◆ AVAILABLE DATA:
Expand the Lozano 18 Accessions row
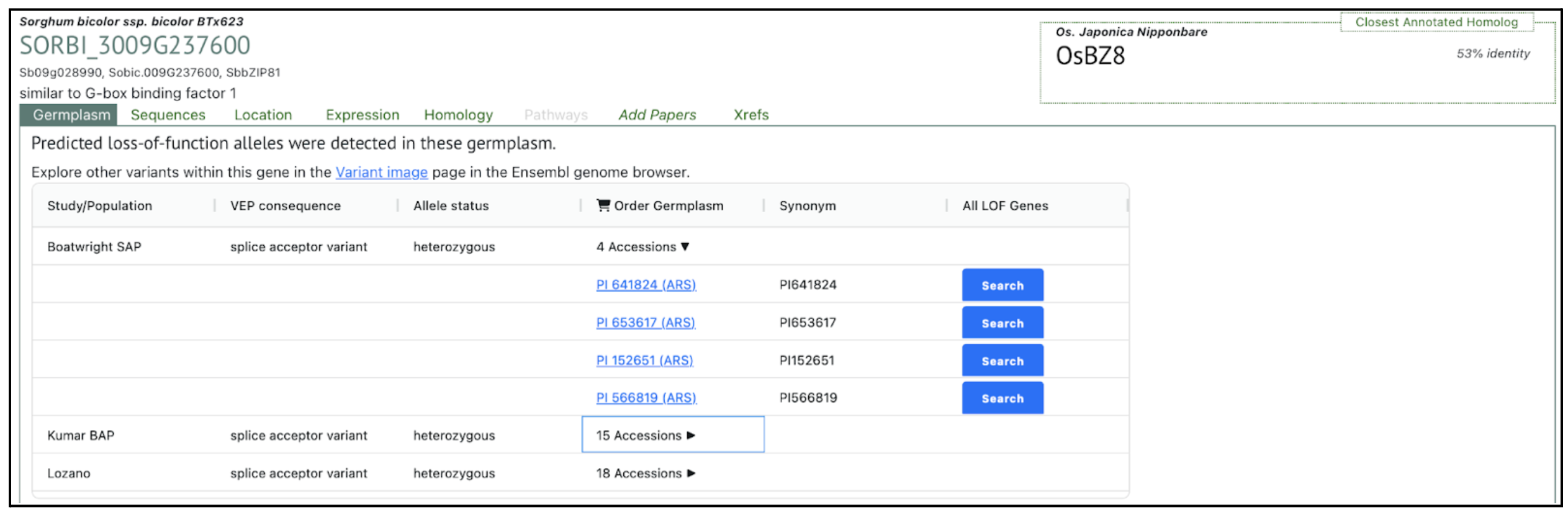This screenshot has height=520, width=1568. point(645,473)
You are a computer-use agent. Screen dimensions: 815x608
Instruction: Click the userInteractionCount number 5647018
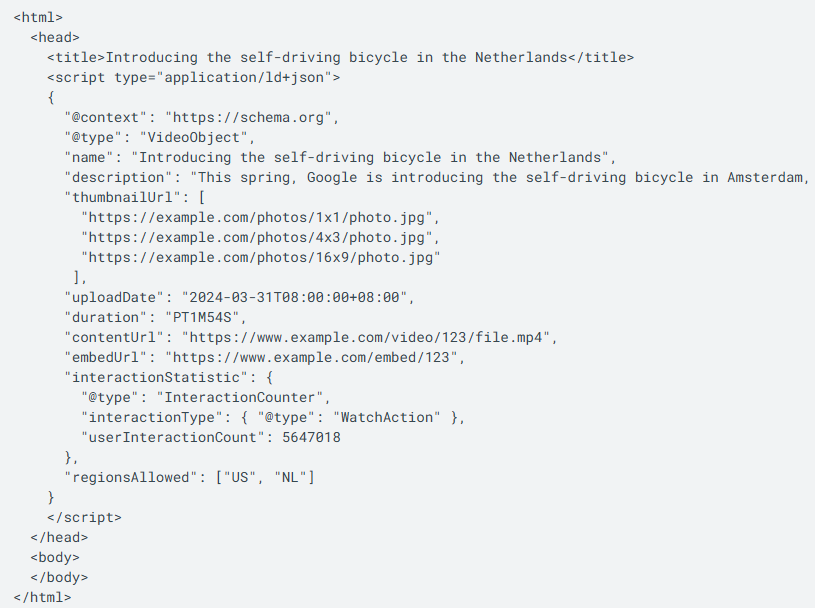point(313,437)
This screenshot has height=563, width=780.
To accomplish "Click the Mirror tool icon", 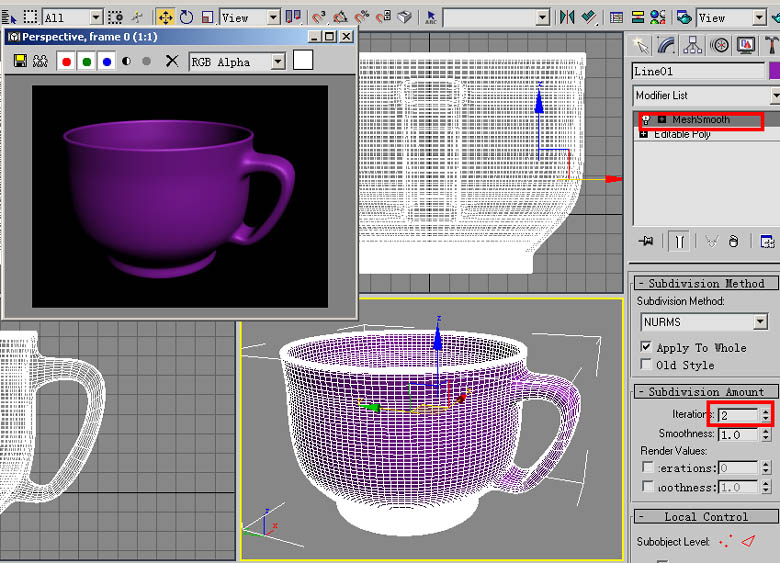I will (567, 17).
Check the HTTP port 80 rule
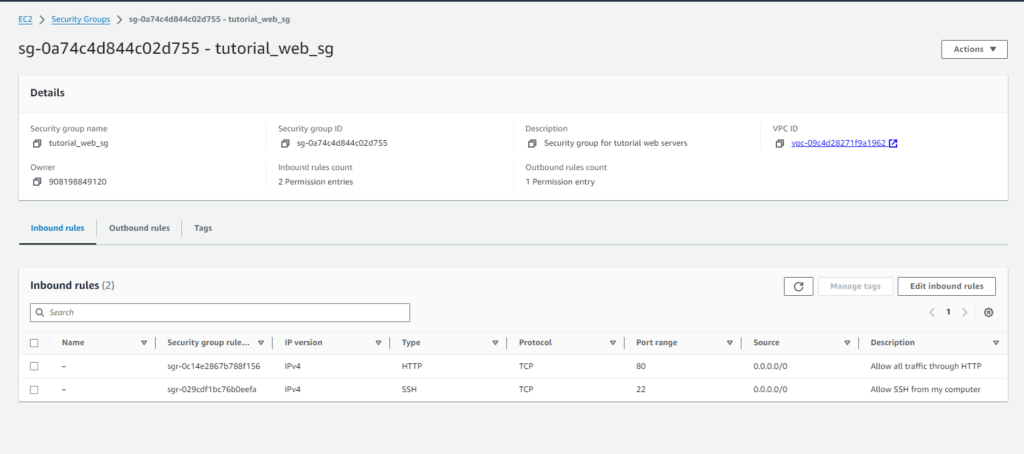 pos(34,366)
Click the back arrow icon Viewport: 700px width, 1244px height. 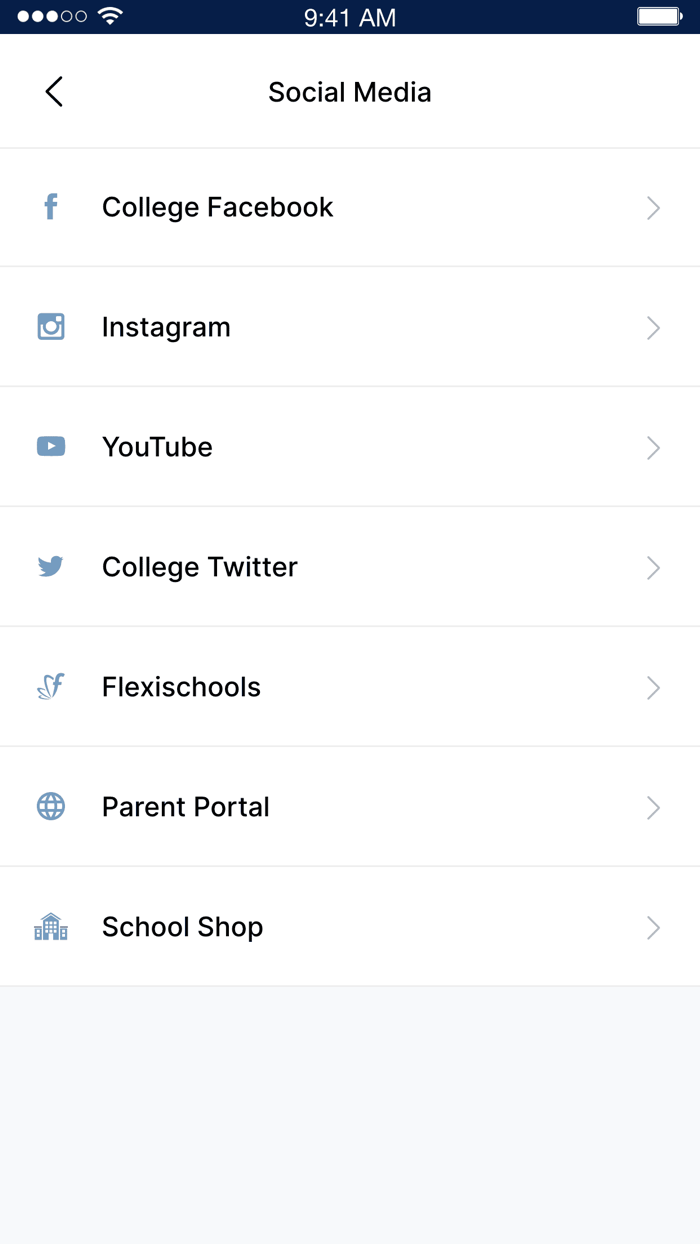pos(53,91)
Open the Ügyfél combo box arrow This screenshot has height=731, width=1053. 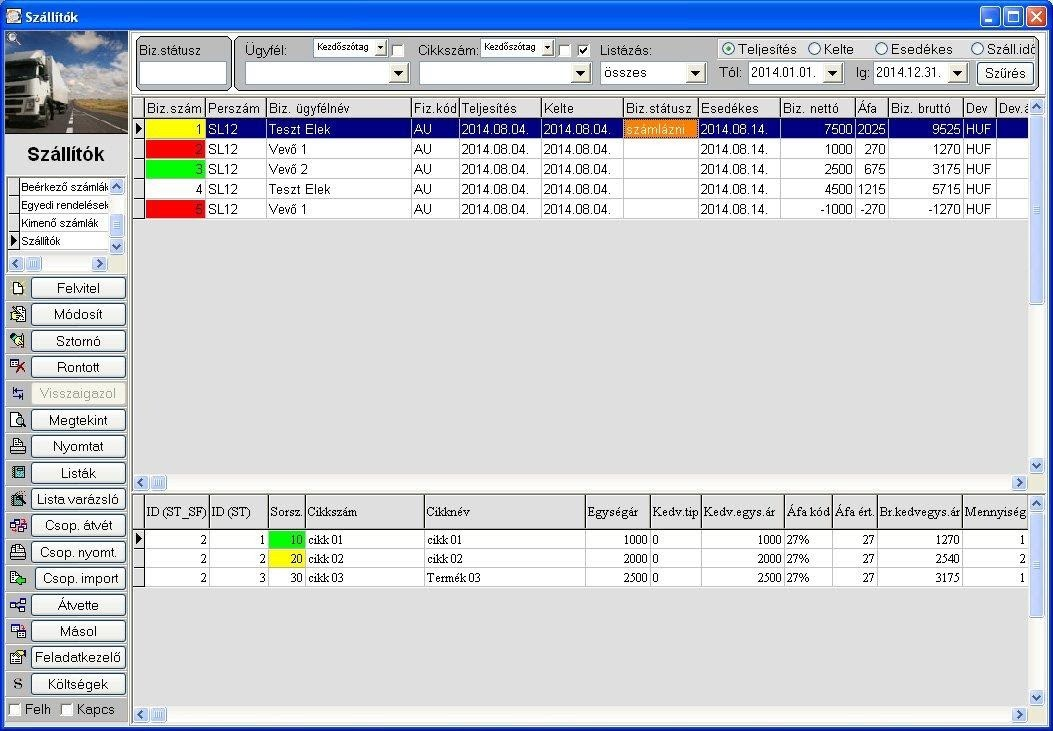(x=399, y=72)
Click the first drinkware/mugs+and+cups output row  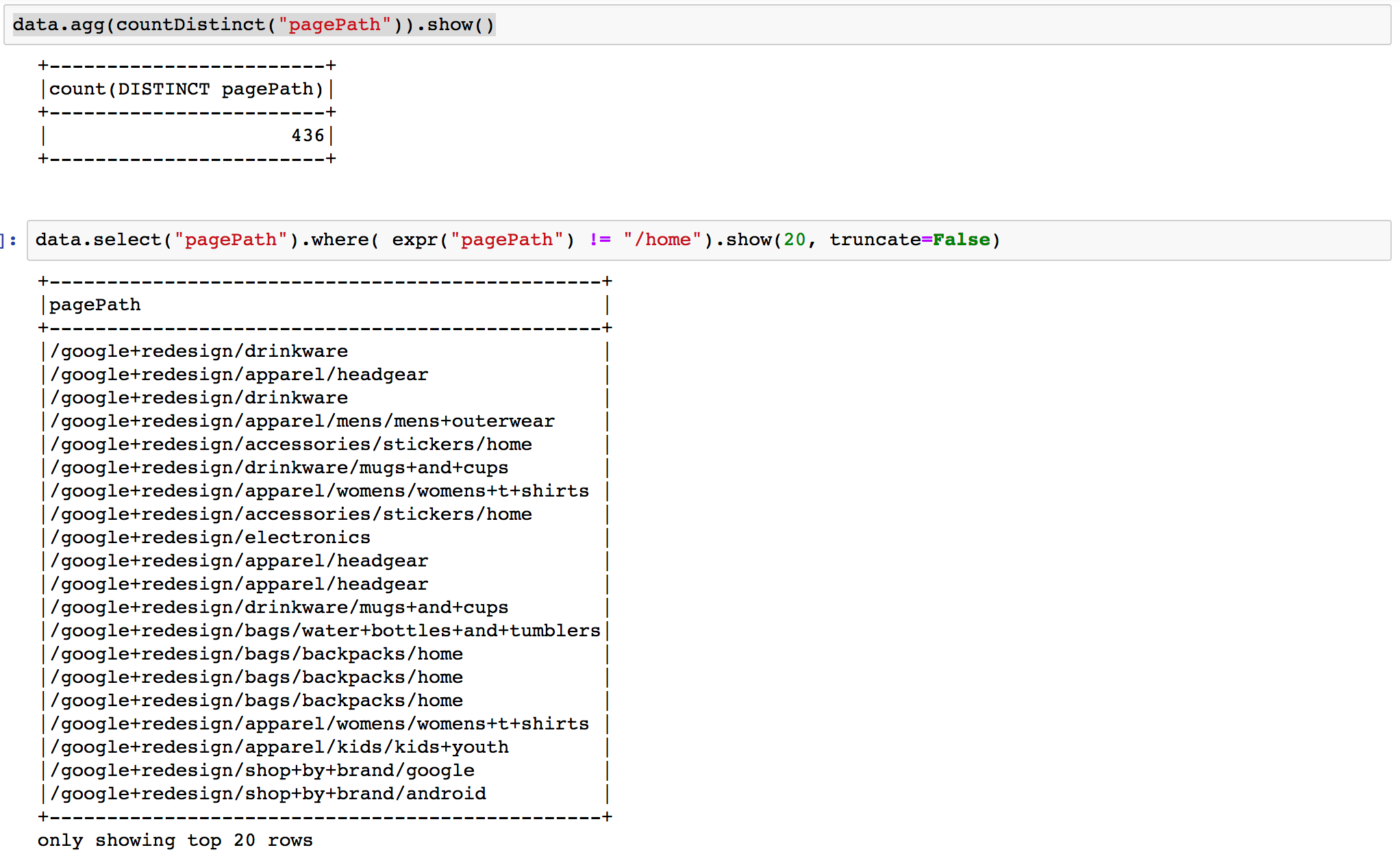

◆ WHAT TO WORK ON:
Every line from the top of the records above to the line with "This screenshot has height=563, width=780.", inclusive, should be duplicated exactly, minus the pictures.

◆ EXERCISE RESPONSE:
Expand the Lozano 18 Accessions row
This screenshot has height=520, width=1568. point(645,473)
You are a computer-use agent. Screen dimensions: 815x608
Instruction: Click the userInteractionCount number 5647018
point(313,437)
This screenshot has height=563, width=780.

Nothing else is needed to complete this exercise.